働きたくない人は、実はほとんどいないと思いますね。働かず、朝から晩まで寝ていても、遊んでいても、面白くないもん。ただ、若い人にとっては職場の人間関係が大変なんですよ。そして、今の若い人は人間関係に対するスキルを磨いていないから、たちまちくたびれてしまい、会社を辞めてしまう。
私たちの時代は、とても暗い時代で生きやすかった。ほとんどの人がしたいことができませんでした。大学に行けた人は当時2割くらいでしょうね。 1965年に東大に入ったのですが、授業料が月に1000円。それすら払えない人もいて、ほとんどの者はすごく貧しかった。夏には白いワイシャツと黒いズボンで3カ月通し、冬でもオーバーを着られないという学生もいました。まだ炭鉱事故があったし、東北では飢饉があって、貧乏ゆえの悲惨な事件がたくさんありました。
でも、そういうきつい時代は、今の時代のような不幸がないかもしれない。おカネを儲けるなど、毎日の生活を維持することが最高の価値ですから、それで気が紛れるんです。人生の目標は「どうやったら飢え死にしなくて生きていけるか」というイメージだったのです。今の社会では、すべての人が大学に行ける。おカネにも余裕があって、自分で車も買えるし、女の子たちを喜ばせるいろいろな物を獲得しうる。すべてチャンスは与えられている。だけど負ける人がいる。これはきついですよね。
今の若者が欲しているもの
こういう社会では、労働で勝ち得たものや努力して得たものには、比較的価値がなくなってしまう。われわれの世代は、豊かな生活とか、権力を持ちたいとか、有名になりたいという欲望が露骨にあったんですけれども、今の若い人は、車も液晶テレビも海外旅行も別に欲しいと思いません。
――今、価値があるものとは?
今、すべての人が欲しいのは、広い意味の「知的能力」でしょう。成熟した脱工業社会の日本では、もはやほとんどの人には大学に行って知的職業に就くしかありません。誰にとっても要求されることのレベルがものすごく高くて、英語もコンピュータもできるのが当然になってしまっている。ところが、人間は生物でそんなに急激には進化しないから、頭の悪い人はいっぱいいるでしょうし、基本的には変わらないんですよ。
結局は、頭がいいとか、育ちがいいとか、男ならかっこいいとか、女ならかわいいとか、素質的なものに価値が置かれるようになる。

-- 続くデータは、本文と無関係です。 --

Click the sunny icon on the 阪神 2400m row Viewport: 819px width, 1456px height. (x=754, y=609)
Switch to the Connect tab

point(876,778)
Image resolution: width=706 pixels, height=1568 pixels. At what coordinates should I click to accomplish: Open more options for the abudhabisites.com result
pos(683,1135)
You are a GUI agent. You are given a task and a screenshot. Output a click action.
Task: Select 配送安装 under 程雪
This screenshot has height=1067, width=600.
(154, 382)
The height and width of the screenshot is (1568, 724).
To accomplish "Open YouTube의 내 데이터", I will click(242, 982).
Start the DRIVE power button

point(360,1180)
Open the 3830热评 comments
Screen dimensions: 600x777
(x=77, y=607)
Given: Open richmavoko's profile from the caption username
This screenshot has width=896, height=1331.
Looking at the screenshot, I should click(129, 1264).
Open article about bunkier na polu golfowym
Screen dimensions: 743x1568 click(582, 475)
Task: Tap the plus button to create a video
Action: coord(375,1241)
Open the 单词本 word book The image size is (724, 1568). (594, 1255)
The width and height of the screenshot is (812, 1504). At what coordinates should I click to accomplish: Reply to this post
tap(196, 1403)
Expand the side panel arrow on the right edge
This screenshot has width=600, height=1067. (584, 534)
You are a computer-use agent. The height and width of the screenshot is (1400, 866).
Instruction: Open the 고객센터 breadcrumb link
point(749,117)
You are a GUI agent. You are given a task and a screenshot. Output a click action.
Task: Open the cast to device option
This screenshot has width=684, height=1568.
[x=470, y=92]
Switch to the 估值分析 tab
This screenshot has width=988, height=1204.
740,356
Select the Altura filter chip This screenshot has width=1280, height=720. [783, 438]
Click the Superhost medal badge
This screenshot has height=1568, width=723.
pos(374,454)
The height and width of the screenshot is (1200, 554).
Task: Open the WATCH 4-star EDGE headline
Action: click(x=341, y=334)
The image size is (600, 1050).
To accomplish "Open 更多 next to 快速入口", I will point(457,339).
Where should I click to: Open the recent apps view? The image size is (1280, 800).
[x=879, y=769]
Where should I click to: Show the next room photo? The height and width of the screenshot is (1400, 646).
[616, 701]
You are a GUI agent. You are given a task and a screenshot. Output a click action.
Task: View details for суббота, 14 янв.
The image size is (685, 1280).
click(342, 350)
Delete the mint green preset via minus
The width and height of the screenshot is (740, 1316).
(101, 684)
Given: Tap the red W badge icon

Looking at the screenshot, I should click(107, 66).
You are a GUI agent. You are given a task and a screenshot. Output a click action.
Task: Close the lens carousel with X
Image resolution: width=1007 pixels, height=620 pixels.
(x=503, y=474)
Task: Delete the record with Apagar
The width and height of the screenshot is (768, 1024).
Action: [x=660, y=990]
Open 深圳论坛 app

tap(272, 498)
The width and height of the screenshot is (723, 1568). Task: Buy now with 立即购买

――素質で勝負するようになると、もう能力差は最初から変えられないのでしょうか。
変えられないこともないけれども、どんな努力をしても歴然とありますね。中学、高校くらいになると必ず負け組ができるでしょう。とてもかわいらしくてみんなに好かれる子と、比較的嫌われる子が出てくる。これはもう、初めから勝負はついていますよね。
それ以上に、今はコミュニケーション能力が欠けていると、とても生きにくい社会です。今の若い人たちは大変だなあと思います。こういう社会に適応した人は楽だけれども、適応しない人はみじめでしょうね。
「便所飯」は何を表しているのか
――日本は高校までは強制的に集団生活ですが、大学は比較的自由です。それに慣れて、会社に入るとまた大変です。
大学はそうですね。でも、大学でもトイレで食事をする学生がいると聞きますが、ああなっちゃうのは困りますね。その背後には、やっぱりみんな一緒という雰囲気があると思います。口では「みんな違って、みんないい」と言いますが、実はこんなことは全然教えていない。日本人は集団性をものすごく尊びますが、もうあんまり実情と合わなくなってきている感じがします。
私の息子はウィーンで5年間暮らしたのですが、まず日本人学校にやったんです。うちの子は変な子だから、そこにうまく適応できなかった。先生が「ボランティア活動をしましょう」と命令すると、うちの子は「ボランティア(自由意志)だからしなくていいでしょ」と言って怒られる。スクールバスに乗らないと怒られる。ほかの子どもと一緒に食堂で食べないといけないし、サッカーの練習も1人でやってはいけない。
それで、半年後に生徒が70カ国くらいから来ているアメリカン・インターナショナル・スクールに転校させました。そこでも息子は同じことをしたんですよ。うちの子がパンを買ってどこかで一人で食べていても、先生たちは「なんでそれが問題なのですか?」と言うんですね。食事は食堂で食べてもいいし、弁当を持ってきてもいいし、食べなくてもいい。スクールバスに乗らなくてもかまわない。遠足にも行かなくてもいいんです。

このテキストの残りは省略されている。